European stock markets are expected to open weak as the Greek crisis deepens. Last-ditch negotiations will resume on Saturday and will hopefully avert a Greek default and possible exit from the common currency. At any rate, European finance ministers are preparing for a scenario in which the Eurozone must be protected from financial turmoil if the Greek government fails to repay $1.79 billion next Tuesday. Talks broke down on Thursday, showing that neither side may be willing to compromise. In any case, both the Greek and German parliaments must accept the agreement before it is signed, adding another layer of resistance leaders must overcome. A ‘Grexit’, a scenario in which Greek exits the Eurozone may be inevitable if Athens and their creditors fail to find a solution in the coming five days. Yesterday European stock markets showed mixed results, reflecting the market’s reactivity to the ongoing drama. The UK’s FTSE fell 0.3% as the financial and healthcare sectors came under pressure. The German DAX declined 0.1% as major components such as Merck (NYSE:MRK) and Siemens AG (XETRA:SIEGn) NA (LONDON:0P6M) show the weakest performance with a 0.4% decline. The French CAC was lower by 0.2% as major consumer names decline. The Italian MIB outperformed its European counterparts with 0.8% increase for the day as shares in the financial sector gain up to 4.8%.

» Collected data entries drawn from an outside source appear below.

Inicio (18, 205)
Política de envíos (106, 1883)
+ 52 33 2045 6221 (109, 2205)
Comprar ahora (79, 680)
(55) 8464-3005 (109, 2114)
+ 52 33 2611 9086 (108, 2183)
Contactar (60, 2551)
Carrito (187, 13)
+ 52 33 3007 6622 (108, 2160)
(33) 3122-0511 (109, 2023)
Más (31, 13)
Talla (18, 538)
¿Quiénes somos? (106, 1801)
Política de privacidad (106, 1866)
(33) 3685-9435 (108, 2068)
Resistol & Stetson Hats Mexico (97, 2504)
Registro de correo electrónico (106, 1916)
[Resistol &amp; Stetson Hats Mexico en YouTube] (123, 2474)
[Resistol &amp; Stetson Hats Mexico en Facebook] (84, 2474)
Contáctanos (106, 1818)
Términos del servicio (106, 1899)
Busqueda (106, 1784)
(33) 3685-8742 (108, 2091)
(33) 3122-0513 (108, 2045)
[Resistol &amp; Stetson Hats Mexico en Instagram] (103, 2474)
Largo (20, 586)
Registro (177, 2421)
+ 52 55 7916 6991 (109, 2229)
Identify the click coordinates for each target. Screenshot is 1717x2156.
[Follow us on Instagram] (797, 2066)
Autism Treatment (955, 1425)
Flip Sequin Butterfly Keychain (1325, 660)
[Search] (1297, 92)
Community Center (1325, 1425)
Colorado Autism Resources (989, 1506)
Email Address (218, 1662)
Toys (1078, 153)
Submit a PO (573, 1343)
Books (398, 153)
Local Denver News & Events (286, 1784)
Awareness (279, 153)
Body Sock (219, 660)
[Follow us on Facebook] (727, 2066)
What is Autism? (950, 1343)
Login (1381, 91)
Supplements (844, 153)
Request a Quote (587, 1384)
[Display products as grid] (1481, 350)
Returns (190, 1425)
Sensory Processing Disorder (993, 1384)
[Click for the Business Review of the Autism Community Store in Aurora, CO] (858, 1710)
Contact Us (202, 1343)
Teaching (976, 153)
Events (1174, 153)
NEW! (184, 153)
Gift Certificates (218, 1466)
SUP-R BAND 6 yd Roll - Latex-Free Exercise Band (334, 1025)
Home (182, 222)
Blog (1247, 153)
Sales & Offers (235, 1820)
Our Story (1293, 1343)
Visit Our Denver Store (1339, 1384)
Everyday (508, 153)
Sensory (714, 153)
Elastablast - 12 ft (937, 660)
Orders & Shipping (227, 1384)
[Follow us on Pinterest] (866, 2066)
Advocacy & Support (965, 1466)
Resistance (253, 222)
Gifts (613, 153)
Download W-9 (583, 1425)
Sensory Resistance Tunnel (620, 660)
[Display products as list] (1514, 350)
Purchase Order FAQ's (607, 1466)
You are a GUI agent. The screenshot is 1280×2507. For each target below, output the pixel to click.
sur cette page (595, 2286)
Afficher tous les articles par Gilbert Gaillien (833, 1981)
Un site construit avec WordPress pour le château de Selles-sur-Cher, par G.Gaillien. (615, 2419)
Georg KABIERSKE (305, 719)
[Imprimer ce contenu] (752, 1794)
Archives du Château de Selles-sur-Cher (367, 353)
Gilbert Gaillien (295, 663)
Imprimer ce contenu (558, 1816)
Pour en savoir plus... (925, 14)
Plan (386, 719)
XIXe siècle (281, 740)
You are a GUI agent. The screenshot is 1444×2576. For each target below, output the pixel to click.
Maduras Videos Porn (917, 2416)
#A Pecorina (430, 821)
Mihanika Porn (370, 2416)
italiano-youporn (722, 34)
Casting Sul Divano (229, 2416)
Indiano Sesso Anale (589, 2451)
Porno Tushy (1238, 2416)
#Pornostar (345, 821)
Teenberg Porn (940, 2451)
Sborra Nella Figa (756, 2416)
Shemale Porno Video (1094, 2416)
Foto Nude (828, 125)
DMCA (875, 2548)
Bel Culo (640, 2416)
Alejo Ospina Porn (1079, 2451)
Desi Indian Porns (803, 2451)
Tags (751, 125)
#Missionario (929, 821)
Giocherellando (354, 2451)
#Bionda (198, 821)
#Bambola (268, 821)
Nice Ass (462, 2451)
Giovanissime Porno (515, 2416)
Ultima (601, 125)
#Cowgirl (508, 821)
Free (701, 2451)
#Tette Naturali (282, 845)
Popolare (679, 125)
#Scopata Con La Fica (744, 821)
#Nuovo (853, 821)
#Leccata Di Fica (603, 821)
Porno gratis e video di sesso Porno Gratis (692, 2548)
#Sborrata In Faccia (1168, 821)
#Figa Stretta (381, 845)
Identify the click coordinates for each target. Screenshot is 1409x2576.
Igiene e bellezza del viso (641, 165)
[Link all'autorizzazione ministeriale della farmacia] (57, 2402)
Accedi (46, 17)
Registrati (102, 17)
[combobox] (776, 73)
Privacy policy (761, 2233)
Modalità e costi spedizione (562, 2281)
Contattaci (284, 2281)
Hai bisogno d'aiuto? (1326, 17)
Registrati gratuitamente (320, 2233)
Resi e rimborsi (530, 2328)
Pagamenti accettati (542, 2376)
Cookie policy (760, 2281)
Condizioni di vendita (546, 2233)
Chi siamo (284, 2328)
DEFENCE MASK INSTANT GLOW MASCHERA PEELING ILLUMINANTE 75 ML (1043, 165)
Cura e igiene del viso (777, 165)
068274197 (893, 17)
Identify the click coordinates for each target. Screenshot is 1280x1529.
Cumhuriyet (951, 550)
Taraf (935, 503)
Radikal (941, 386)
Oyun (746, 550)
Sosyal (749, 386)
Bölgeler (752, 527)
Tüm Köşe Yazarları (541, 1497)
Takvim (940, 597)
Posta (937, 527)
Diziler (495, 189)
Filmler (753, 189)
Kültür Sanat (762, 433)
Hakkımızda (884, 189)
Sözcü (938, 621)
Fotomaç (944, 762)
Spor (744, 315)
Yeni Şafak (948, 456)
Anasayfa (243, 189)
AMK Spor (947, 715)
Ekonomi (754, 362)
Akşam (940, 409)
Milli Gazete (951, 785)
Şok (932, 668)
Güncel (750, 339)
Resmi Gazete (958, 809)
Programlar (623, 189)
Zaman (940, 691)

In Currencies, the euro slightly weakened against the dollar, falling 0.1% to trade 1.1188. The EUR/USD has been stuck in a tight range for the third consecutive session, reflecting the fundamentally-led markets. So far, the euro is down 1.4% for the week. The U.S. dollar slightly weakened against the yen, falling 0.2% to trade at 123.33. As Greece claims the majority of the spotlight, positive U.S. economic data could have propelled the dollar by reaffirming the Federal Reserve’s data-dependent position on an interest rate increase. Data released on Thursday have shown that U.S. consumer spending grew at its fastest pace in nearly 6 years. As it currently stands, analysts expect that Federal Reserve will increase borrowing costs in a gradual process that will begin towards the end of the year.
Crude oil declined 1% on Thursday, falling below $60 per barrel, but has since gained 0.13% to trade at $59.71. Crude oil has been trading within a relatively tight range as it faces pressure from a larger-than-expected growth in gasoline stockpiles last week despite an overall decline in crude production. The possible nuclear deal with Iran has major consequences for the oil market. If the deal is signed, it is expected that Iran will begin to sell oil in large volumes, a move that may worsen the already-oversupplied market.
Next week will offer some interesting data releases. German inflation data is scheduled to release on Monday, shortly followed by U.S. housing data. UK and Canadian GDP data is scheduled to release on Tuesday. However, all eyes are set on Thursday’s U.S. nonfarm payroll report, detailing the number of jobs added to the U.S. market.